Dans une publication récente du CEPII, vous montrez que l’Europe a su conserver ses parts de marché dans le commerce de produits pharmaceutiques ; une place qu’elle n’a pas gardée dans l’ensemble du secteur manufacturier. Quels ont été les ressorts de cette performance ?

Dans cette industrie, l’Europe est en effet parvenue à maintenir ses parts de marché à l’exportation à des niveaux très élevés, proches de 75 % des exportations mondiales depuis 2000, tandis qu’elle en perd pour l’ensemble du secteur manufacturier (graphique 1).

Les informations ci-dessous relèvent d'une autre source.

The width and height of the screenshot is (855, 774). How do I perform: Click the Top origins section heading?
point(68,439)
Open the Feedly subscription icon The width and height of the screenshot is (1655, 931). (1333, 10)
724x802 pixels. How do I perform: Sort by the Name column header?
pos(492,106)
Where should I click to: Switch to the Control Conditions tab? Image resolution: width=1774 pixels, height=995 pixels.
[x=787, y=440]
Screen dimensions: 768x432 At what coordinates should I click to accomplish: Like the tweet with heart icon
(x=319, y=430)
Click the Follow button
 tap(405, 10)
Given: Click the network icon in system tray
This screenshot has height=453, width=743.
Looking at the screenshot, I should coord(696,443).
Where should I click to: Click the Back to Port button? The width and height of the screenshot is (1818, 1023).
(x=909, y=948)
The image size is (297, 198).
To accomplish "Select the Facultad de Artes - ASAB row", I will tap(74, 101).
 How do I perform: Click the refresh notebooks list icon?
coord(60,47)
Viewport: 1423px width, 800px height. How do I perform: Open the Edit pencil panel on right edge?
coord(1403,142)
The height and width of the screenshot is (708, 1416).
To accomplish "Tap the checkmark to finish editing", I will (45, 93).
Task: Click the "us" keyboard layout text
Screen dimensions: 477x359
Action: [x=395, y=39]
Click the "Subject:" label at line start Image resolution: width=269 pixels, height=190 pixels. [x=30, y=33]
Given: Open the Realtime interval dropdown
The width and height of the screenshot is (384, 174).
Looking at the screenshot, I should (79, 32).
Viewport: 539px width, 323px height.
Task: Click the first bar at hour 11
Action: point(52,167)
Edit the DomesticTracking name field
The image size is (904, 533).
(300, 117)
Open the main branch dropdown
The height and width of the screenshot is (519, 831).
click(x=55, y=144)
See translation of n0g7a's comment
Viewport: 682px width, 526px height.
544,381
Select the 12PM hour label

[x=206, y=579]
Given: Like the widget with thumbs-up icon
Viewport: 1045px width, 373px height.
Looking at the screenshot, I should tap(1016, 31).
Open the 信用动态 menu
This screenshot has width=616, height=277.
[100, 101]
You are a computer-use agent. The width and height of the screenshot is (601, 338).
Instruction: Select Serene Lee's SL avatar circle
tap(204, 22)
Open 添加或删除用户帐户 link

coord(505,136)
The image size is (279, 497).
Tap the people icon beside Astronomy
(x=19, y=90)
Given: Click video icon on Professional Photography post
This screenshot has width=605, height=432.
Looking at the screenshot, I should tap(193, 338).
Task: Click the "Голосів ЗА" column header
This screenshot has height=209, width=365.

Le Vieux Continent doit cette position de force à sa performance dans les produits situés en aval du processus de production (dans les préparations comme les médicaments ou les vaccins) qui représentent l’essentiel du commerce mondial en valeur de produits pharmaceutiques (plus de 80 % au cours des années 2010) et dans lesquels sa part de marché est considérable (78 % en 2020).
 

Graphique 1. Parts de marché à l’exportation de l’Europe dans les produits pharmaceutiques (exportations de l’Europe en % des exportations mondiales de la branche)

Source : calcul des auteurs à partir de CEPII, base de données BACI.

 

En amont, dans les produits de base tels que les principes actifs, l’Asie émergente a opéré une percée remarquable, principalement au cours de la décennie 2000, en bénéficiant de transferts d’activités des firmes multinationales depuis les pays avancés.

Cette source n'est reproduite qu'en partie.